Stored data
################

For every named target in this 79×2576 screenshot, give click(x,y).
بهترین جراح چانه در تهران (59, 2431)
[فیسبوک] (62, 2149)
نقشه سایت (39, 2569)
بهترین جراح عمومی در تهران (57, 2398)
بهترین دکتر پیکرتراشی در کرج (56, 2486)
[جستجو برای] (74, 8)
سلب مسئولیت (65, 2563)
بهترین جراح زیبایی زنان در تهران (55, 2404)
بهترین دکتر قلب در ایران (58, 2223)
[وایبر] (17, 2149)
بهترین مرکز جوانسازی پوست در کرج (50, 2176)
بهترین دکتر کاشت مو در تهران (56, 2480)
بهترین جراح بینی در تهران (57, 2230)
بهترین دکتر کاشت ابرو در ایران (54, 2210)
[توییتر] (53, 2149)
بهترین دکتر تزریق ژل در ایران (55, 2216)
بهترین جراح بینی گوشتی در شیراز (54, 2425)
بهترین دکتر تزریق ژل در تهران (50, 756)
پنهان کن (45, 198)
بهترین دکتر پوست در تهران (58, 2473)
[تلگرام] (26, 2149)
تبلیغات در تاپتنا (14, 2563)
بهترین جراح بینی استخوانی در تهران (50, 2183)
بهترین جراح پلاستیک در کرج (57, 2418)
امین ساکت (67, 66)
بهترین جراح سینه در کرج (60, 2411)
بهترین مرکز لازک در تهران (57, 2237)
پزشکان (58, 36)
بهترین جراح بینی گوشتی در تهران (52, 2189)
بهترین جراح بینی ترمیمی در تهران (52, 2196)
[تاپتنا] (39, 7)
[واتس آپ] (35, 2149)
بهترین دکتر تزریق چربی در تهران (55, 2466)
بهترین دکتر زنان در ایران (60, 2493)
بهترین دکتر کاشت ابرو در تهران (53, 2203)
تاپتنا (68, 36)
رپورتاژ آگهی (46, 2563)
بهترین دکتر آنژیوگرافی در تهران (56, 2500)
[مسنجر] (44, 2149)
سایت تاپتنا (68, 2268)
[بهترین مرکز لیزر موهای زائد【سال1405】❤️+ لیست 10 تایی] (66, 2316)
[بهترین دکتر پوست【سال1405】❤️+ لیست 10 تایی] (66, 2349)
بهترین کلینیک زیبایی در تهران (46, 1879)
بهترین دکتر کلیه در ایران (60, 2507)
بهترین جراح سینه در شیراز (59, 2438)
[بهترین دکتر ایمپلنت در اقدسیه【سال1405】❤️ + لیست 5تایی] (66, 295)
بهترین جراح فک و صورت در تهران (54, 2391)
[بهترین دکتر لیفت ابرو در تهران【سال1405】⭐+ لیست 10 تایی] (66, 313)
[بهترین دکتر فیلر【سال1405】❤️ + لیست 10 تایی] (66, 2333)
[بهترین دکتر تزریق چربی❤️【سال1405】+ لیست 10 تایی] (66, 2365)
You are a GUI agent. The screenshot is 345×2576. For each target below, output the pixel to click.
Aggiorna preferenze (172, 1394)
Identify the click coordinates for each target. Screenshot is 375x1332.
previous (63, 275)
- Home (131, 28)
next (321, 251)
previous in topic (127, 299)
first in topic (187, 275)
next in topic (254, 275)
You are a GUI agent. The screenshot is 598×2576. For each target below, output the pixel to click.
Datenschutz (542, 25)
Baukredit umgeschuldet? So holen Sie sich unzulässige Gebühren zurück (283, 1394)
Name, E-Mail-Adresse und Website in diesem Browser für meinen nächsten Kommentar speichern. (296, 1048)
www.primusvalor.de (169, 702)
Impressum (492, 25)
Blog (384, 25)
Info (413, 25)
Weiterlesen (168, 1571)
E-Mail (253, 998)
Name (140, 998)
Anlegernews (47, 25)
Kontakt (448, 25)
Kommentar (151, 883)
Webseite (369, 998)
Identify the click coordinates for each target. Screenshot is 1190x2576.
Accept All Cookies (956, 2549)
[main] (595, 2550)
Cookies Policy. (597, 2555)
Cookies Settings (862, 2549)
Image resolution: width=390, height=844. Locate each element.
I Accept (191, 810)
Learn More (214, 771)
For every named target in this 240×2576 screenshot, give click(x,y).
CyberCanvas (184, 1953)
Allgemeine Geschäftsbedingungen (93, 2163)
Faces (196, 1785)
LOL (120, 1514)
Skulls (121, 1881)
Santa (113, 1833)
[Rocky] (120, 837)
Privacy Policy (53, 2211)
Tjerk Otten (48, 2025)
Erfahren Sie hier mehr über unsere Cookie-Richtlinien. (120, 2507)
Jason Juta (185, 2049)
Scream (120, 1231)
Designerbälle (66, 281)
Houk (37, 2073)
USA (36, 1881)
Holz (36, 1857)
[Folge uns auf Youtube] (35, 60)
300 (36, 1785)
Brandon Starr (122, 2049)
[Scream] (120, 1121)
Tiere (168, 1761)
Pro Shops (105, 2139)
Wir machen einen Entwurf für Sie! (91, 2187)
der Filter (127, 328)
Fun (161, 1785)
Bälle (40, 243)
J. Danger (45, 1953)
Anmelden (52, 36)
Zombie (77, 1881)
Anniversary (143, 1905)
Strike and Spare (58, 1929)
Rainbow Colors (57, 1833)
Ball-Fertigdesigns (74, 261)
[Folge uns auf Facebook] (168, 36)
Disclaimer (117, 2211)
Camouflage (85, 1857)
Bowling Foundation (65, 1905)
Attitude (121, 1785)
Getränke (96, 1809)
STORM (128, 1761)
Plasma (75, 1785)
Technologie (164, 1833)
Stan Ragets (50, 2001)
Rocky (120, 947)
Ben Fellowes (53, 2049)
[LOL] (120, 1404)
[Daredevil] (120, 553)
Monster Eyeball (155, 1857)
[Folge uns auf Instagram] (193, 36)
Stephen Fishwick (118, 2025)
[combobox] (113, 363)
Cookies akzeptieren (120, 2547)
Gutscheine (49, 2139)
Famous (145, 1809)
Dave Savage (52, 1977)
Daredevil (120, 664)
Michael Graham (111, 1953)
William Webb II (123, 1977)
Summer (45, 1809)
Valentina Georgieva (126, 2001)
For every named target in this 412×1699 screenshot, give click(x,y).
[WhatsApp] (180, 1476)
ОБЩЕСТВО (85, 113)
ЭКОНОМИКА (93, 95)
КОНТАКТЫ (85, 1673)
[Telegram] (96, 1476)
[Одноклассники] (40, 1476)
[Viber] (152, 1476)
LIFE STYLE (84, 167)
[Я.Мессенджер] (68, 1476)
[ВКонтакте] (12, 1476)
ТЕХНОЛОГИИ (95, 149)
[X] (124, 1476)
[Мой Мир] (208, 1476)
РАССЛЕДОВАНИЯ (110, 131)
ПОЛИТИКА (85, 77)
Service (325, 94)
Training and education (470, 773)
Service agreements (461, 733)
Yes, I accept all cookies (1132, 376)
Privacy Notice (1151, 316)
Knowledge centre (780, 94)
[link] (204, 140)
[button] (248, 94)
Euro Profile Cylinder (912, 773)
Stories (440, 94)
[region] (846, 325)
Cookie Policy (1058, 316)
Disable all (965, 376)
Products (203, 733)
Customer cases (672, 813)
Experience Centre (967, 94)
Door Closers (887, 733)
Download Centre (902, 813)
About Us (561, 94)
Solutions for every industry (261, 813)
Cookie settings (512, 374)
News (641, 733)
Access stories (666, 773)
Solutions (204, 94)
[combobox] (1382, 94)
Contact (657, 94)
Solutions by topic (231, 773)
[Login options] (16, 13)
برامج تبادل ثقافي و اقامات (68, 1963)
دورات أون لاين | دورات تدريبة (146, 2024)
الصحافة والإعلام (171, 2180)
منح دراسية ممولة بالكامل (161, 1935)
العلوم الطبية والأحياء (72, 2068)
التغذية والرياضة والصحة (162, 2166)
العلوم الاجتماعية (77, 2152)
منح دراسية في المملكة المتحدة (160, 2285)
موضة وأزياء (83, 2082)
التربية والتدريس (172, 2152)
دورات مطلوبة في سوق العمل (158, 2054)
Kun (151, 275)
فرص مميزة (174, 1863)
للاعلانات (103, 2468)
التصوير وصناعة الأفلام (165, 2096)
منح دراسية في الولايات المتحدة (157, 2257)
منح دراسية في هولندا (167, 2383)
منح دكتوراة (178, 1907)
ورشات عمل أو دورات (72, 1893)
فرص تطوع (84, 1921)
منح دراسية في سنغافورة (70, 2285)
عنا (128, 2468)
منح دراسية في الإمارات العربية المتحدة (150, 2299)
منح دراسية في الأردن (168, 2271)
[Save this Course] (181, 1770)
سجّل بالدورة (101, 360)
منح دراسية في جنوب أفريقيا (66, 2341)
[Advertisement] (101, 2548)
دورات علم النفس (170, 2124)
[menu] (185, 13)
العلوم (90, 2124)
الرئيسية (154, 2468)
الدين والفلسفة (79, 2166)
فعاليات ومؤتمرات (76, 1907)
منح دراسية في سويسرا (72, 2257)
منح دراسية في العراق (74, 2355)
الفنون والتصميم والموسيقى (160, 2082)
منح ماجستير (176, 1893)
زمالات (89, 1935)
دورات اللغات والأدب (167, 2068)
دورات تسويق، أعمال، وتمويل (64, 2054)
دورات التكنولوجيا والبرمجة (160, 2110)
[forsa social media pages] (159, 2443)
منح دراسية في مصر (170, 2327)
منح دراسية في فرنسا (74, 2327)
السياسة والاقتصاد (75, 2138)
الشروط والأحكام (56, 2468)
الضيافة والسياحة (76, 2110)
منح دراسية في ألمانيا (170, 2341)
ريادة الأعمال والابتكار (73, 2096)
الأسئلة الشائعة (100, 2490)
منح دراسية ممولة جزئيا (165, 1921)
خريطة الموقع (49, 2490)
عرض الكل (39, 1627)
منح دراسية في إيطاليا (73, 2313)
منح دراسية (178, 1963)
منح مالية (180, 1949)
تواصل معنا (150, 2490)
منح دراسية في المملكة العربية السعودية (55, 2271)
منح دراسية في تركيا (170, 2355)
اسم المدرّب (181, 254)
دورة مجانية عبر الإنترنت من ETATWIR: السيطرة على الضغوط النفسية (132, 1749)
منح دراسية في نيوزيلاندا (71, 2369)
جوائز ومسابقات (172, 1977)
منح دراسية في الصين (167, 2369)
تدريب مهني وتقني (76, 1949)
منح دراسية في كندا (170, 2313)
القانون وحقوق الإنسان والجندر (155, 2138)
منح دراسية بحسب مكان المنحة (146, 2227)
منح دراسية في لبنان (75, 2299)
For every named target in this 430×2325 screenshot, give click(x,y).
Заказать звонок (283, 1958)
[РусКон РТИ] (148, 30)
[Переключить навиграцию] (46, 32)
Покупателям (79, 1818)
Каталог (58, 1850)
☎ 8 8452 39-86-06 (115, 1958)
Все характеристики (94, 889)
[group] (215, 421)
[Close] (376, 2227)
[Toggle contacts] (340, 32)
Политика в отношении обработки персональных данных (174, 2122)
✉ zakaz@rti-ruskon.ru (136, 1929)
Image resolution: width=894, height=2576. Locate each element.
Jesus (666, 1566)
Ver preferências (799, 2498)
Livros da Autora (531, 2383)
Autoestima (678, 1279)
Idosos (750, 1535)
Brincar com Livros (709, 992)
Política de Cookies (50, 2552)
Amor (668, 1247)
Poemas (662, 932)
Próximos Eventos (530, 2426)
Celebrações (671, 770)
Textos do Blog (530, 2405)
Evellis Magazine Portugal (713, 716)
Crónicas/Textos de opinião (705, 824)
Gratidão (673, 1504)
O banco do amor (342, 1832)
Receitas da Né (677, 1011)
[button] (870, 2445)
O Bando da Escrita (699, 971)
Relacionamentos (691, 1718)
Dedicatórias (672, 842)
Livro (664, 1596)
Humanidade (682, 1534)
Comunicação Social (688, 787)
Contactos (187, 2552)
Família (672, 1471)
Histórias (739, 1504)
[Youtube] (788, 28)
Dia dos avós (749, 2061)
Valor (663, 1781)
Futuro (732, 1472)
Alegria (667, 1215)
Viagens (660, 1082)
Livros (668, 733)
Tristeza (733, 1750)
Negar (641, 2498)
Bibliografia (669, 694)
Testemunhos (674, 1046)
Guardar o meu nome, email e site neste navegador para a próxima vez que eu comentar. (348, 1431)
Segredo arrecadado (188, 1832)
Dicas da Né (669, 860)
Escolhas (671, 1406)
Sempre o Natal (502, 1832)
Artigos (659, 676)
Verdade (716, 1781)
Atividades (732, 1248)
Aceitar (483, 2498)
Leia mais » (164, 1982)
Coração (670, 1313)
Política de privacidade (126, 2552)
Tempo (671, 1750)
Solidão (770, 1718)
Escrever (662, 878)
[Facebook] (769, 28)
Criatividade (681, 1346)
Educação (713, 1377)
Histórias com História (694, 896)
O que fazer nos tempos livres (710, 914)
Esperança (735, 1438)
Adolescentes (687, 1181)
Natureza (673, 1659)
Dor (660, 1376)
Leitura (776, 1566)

################

__Required work__. How many lines in the records above contain the word "جراح"? State that number and nothing more.

__Response to the task__. 12